EXERCISE DETAILS →
Copy the rows below word for word, starting at the line that contains "Play the video preview" and ending with the last row, including both ends. Leave the pictures out of your answer.

(Rows of pointing data)
——

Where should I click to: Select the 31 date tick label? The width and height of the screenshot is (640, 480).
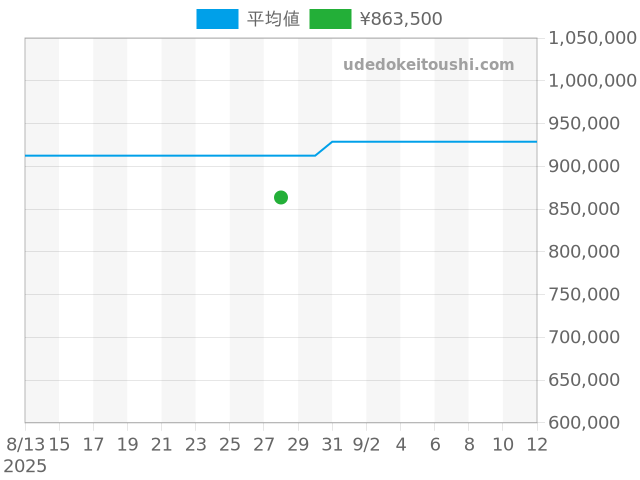pos(332,443)
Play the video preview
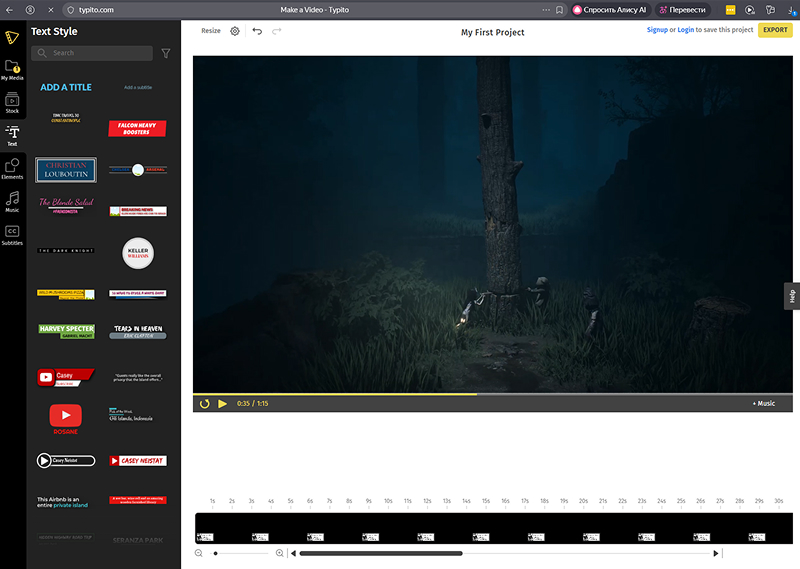This screenshot has height=569, width=800. (223, 404)
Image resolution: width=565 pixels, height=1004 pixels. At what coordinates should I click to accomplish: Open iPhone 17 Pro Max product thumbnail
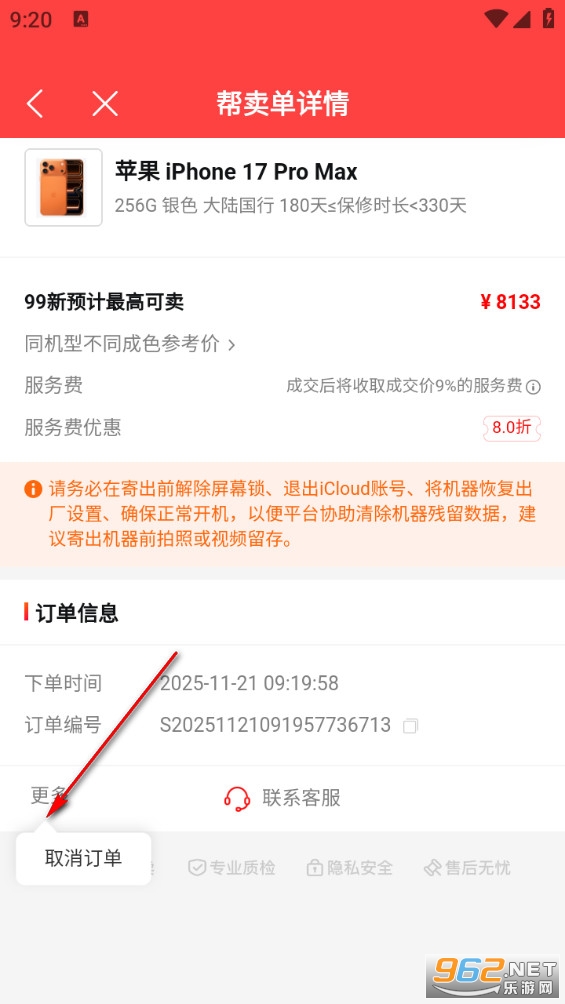click(x=63, y=187)
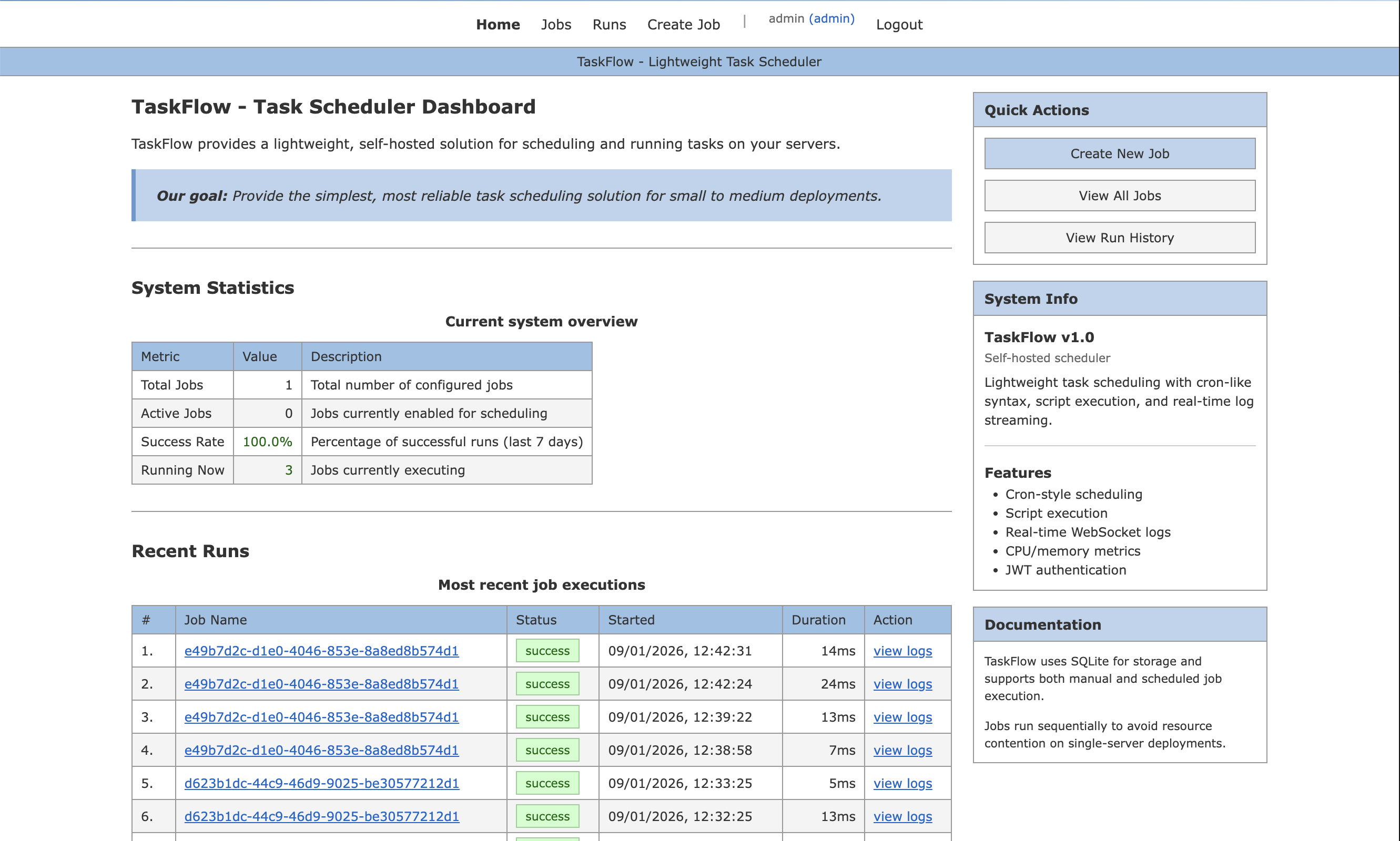
Task: Select Create Job in the top navigation
Action: tap(683, 24)
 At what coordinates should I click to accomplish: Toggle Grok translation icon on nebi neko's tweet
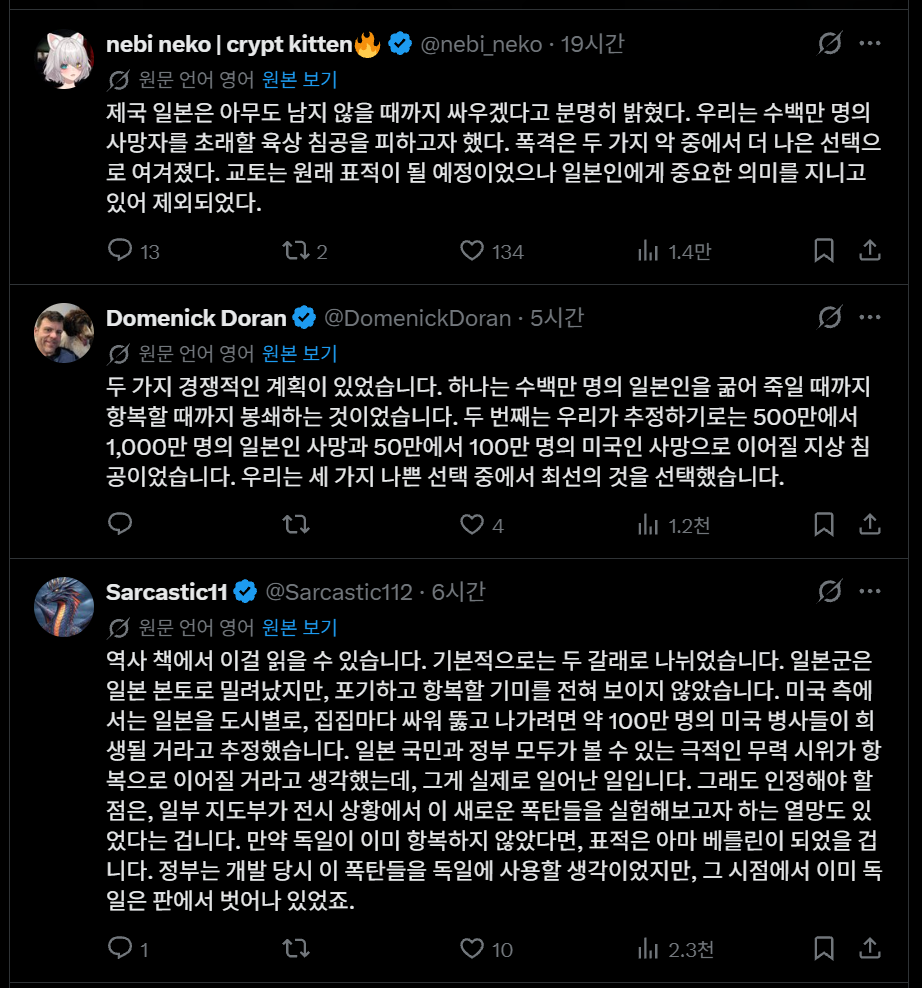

——

RESPONSE TO THIS EXERCISE →
Play the video preview
This screenshot has height=569, width=800. (223, 404)
Image resolution: width=565 pixels, height=1004 pixels. At what coordinates should I click to accomplish: Open iPhone 17 Pro Max product thumbnail
click(x=63, y=187)
Task: Select Create Job in the top navigation
Action: tap(683, 24)
 At what coordinates should I click to accomplish: Toggle Grok translation icon on nebi neko's tweet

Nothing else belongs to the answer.